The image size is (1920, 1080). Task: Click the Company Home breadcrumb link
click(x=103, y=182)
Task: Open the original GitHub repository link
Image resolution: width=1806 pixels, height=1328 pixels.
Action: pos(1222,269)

============================================================

*Task description:*
Type the material above out again, exactly.

*Exercise answer:*
The image size is (1920, 1080). Task: Click the Company Home breadcrumb link
click(x=103, y=182)
Task: Open the original GitHub repository link
Image resolution: width=1806 pixels, height=1328 pixels.
Action: pos(1222,269)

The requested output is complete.